Düsseldorf. „Meilenstein“ mit Tücken: Krankenhausgesellschaft warnt vor Klinik-Schließungen mit der Brechstange, vor allem im Ruhrgebiet.

Die Krankenhausgesellschaft NRW (KGNW) unterstützt zwar grundsätzlich die Regierungs-Pläne für einen tiefgreifenden Umbau der Krankenhauslandschaft, warnt aber vor voreiligen Klinikschließungen, insbesondere im Ruhrgebiet.

Für KGNW-Präsident Jochen Brink ist die neue Krankenhausplanung ein „Meilenstein“, er sagt allerdings auch ein hartes Ringen um die Kliniken voraus.

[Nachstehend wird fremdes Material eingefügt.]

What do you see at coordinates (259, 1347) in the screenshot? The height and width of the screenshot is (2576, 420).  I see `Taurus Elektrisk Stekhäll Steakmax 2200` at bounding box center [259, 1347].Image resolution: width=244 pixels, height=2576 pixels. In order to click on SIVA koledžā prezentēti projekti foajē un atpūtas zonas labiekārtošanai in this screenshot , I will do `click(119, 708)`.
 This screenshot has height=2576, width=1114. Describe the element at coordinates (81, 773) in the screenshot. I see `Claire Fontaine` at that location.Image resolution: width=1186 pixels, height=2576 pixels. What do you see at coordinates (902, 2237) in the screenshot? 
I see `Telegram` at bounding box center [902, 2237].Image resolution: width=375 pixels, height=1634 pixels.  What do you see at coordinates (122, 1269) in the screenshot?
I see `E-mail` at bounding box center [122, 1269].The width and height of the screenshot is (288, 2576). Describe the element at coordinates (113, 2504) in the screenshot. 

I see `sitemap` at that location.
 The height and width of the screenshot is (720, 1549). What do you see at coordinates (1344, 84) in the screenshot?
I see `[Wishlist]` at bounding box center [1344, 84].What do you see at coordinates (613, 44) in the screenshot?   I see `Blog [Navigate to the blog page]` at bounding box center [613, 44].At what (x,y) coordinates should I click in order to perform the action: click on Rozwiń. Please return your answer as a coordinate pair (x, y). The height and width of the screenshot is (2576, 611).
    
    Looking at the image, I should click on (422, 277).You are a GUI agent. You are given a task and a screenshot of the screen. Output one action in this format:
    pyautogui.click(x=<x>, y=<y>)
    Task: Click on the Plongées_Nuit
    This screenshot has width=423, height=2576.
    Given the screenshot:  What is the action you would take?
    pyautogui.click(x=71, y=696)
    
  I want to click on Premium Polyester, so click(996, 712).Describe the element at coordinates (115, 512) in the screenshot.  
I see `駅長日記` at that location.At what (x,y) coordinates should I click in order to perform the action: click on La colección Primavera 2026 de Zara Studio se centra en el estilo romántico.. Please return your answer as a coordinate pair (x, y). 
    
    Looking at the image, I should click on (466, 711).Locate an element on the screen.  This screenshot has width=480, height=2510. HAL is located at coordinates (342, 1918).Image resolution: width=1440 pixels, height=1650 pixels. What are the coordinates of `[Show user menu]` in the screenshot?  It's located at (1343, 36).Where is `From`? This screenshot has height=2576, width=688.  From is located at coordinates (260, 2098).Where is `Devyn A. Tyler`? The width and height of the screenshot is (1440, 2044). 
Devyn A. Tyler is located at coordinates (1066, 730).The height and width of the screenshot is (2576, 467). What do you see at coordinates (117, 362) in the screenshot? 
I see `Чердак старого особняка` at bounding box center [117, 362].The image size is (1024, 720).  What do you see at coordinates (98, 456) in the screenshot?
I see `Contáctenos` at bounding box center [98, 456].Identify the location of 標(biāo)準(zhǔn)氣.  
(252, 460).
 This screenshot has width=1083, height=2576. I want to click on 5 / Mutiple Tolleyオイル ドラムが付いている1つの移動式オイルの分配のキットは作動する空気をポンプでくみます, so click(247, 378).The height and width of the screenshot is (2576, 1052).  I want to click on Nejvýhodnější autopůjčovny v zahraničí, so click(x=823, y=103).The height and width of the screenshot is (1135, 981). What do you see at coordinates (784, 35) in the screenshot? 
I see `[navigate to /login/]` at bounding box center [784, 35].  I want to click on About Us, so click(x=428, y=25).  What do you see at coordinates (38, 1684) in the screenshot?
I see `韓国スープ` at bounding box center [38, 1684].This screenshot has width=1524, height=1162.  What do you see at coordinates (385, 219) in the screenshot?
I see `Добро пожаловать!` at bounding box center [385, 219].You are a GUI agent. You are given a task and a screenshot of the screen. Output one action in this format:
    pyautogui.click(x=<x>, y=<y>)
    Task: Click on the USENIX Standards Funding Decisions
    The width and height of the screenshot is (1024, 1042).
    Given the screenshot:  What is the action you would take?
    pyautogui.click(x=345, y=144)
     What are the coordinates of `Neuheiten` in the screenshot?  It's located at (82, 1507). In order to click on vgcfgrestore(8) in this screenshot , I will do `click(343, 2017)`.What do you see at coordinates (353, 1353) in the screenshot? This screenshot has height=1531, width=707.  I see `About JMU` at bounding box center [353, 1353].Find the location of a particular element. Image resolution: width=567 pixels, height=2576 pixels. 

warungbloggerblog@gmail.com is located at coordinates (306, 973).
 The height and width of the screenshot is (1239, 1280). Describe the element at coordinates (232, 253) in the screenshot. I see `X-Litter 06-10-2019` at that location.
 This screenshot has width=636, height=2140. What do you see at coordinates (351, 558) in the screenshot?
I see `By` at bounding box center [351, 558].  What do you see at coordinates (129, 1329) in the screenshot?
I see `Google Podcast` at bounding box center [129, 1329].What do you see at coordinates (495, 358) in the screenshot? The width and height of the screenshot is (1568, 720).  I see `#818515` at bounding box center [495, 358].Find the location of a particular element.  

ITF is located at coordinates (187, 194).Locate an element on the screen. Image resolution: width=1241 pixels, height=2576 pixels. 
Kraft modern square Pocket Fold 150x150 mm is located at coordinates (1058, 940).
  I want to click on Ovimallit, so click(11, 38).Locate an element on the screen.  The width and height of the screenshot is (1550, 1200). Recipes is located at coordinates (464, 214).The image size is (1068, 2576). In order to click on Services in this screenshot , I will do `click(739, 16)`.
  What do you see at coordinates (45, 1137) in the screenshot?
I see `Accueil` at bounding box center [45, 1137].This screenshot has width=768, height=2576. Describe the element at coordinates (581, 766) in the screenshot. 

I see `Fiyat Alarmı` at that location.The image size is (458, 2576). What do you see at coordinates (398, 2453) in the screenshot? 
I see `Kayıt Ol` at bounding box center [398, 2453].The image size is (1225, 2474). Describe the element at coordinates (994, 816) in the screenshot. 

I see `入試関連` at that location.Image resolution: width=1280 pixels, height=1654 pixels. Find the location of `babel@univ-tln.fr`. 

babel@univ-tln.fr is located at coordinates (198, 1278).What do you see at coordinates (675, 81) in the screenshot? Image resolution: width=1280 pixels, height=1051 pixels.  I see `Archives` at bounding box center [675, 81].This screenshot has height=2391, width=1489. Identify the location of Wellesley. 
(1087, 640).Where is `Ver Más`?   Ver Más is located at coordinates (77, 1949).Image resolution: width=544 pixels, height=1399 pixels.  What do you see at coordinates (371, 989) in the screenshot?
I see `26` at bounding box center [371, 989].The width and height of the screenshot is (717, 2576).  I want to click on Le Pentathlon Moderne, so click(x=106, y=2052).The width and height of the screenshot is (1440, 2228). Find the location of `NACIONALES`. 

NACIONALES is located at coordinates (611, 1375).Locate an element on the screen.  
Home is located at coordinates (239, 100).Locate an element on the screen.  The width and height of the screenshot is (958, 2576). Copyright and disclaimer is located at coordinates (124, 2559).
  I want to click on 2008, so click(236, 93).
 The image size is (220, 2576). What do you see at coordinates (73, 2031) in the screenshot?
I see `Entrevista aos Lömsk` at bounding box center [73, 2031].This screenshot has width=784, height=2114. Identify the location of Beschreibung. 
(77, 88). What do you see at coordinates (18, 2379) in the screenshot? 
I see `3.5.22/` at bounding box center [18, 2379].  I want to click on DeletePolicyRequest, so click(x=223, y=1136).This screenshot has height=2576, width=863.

Spätestens im nächsten Jahr werde es ernst. „Dann geht es um jedes Krankenhaus“, sagte er am Montag. Einzelne Häuser könnten in der Folge der Pläne die wirtschaftliche Balance verlieren und ins Wanken geraten, obwohl sie „dringend gebraucht“ würden. Die Bürger könnten daher mancherorts Probleme bekommen, überhaupt ein Krankenhaus in ihrer Nähe zu finden.

Fundamentaler Systemwechsel

NRW-Gesundheitsminister Karl-Josef Laumann (CDU) hatte am Freitag erstmals die Eckpunkte für eine neue Krankenhausplanung vorgestellt. Die Häuser sollen sich künftig auf bestimmte Leistungen konzentrieren, zum Beispiel auf Kardiologie oder Onkologie. Entscheidend werde nicht mehr die Zahl der Betten, sondern die Fallzahl je medizinischer Leistung sein.

Ziel der Großreform sei vor allem der Abbau von „Fehlversorgung“, so Laumann. Gerade in Städten gebe es heute zum Teil zu viele Angebote für Patienten, auf dem Land zu wenige. Das Motto: Nicht jedes Krankenhaus muss alles machen. Besonders wichtige Angebote wie die Intensivmedizin soll es überall geben. Und Laumann beteuert, niemand müsse befürchten, im Notfall nicht schnell ins Krankenhaus zu kommen.

Klinikbetreiber: Gesundheitssystem benötigt einen "Corona-Puffer"

Tatsächlich hat das Ringen um die Kliniken mit dem Auftritt des Ministers am Freitag schon begonnen. Die Krankenhausgesellschaft stellt vorsorglich klar: „Es gibt in NRW kein dramatisches Überangebot an Kliniken.“ Hierzulande würden aktuell 341 Krankenhäuser gezählt, in Bayern 347. Bezogen auf die Zahl der Krankenhäuser je 100.000 Einwohner liege NRW in der Länder-Rangliste mit 1,9 auf dem vorletzten Platz, Schleswig-Holstein mit 3,7 weit davor. Dazu komme die Erkenntnis, dass das Gesundheitssystem einen „Corona-Puffer“ brauche. Heißt: Bloß nicht am falschen Ende sparen.

Der Hinweis auf die „Fehlversorgung“ löst vor allem im Ruhrgebiet Alarm aus. 94 Krankenhaus-Gesellschaften mit 152 Standorten liegen laut KGNW im Revier. Vor zehn Jahren seien es noch rund 130 Gesellschaften gewesen, erklärt das Netzwerk der Gesundheitswirtschaft an der Ruhr (MedEcon Ruhr). Laut Netzwerk-Sprecher Christopher Wittmers ist dieser Rückgang allerdings kein Beweis für ein Kliniksterben im Revier, sondern sei durch zahlreiche Fusionen zu erklären. Und dem Auftrag der Landesregierung, sich zu spezialisieren, stellten sich die Revier-Krankenhäuser schon länger.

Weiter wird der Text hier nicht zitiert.